The Works-in-Progress Seminar Series is hosted by the English Graduate Student Body and open to all. The seminars consist of a thirty-minute presentation followed by a Q & A discussion where feedback and further suggestions by both faculty and other graduate students are highly encouraged! A version of the material to be presented on will be sent out to those on the English Department listserve closer to the event. Those not on the listserve who would like a copy, or for more information about this or other Works-in-Progress series events, please contact firstname.lastname@example.org.
The Works-in-Progress Seminar Series presents: Karen Raber Friday, Apr. 18th 3-4pm.
April 14, 2014 by
Department of English Professor Karen Raber will present “Animals at the Table: Making Meat in Early Modern Europe” in the Hannah-Ford Room (Bondurant Hall 2nd Fl.) as part of the Spring 2014 Works-in-Progress Seminar Series.
Meat has become the monarch of the meal, surrounded by fawning courtiers (vegetables), often enthroned (on starches or other ingredients) and crowned (with cheeses or sauces). Recent adventures in pink slime and petri dish meats have brought home how hard it is to decenter “real” meat from this sovereign position. But it hasn’t always been this way: only at a fairly late date in its etymology did the term “meat” begin to signify specifically the flesh of a dead animal—until that time, it was simply a generic term for all food.

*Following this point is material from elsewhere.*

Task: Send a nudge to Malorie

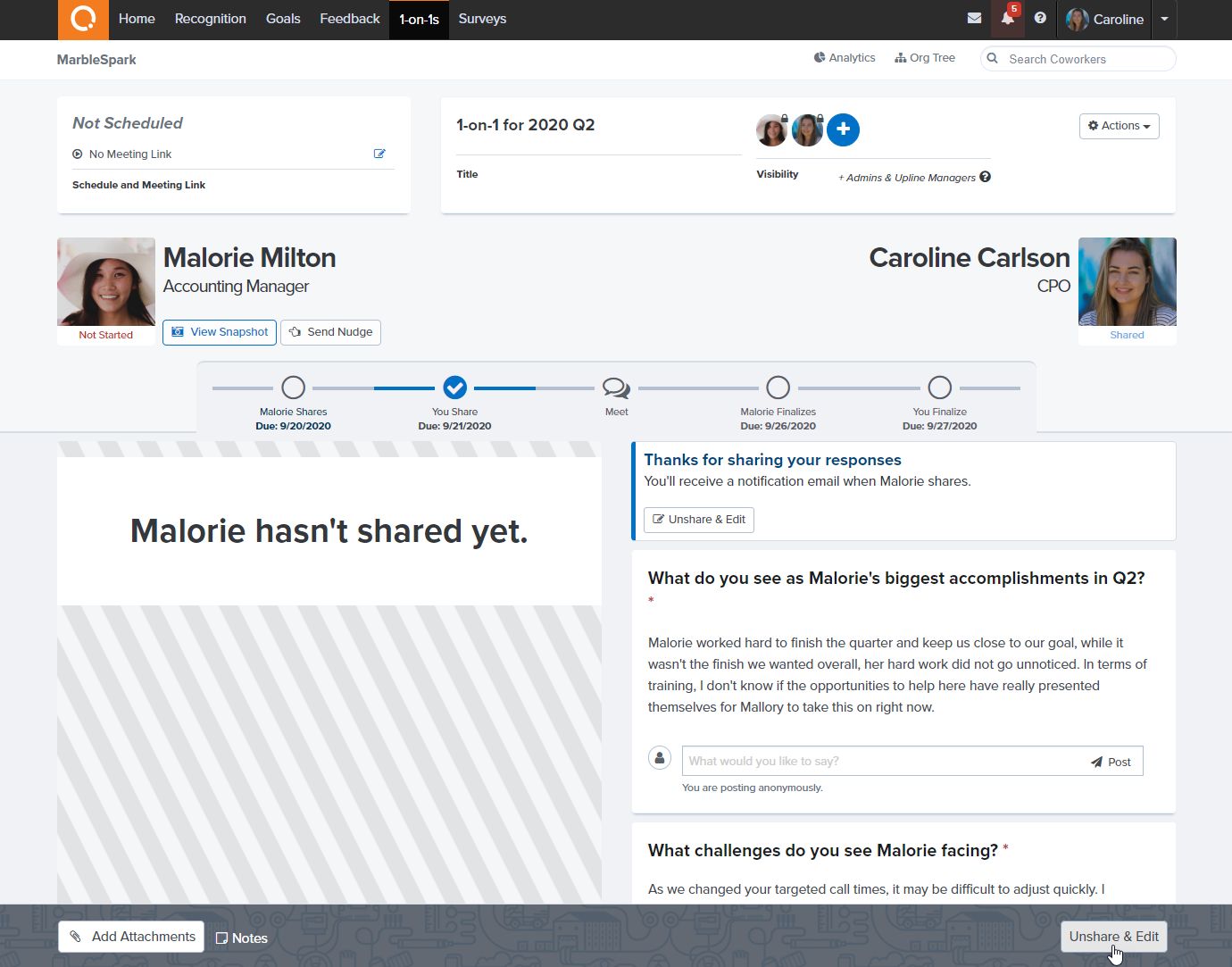Action: click(x=330, y=332)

Meat’s etymology thus suggests that something happened in sixteenth and seventeenth centuries, something beyond the economic and demographic changes usually cited in literature to date, to transform the role of meat in English and European culture. This project takes up three ways early modern meat functions as a quasi-object engaged in complex interactions with human bodies, with other meats, and with the objects and subjects involved in its creation: the attempt to make meat a “performer” at the banquet table; the creation of “transgenic” or masquerading meats; and the representation of meat as an architectural environment in the butcher shop genre paintings of the late sixteenth century. These I hope will provide new ways to think about the material, historical, and ethical dimensions of meat-eating.
Karen Raber is a professor in the Department of English here at the University of Mississippi. Some of her interests include Early Modern studies, ecocriticism, and animal studies. For more information on Dr. Raber’s publications and research including her new book, Animal Bodies Renaissance Culture (University of Pennsylvania Press, 2013) please visit her faculty profile page: http://english.olemiss.edu/2011/10/16/karen-raber/#.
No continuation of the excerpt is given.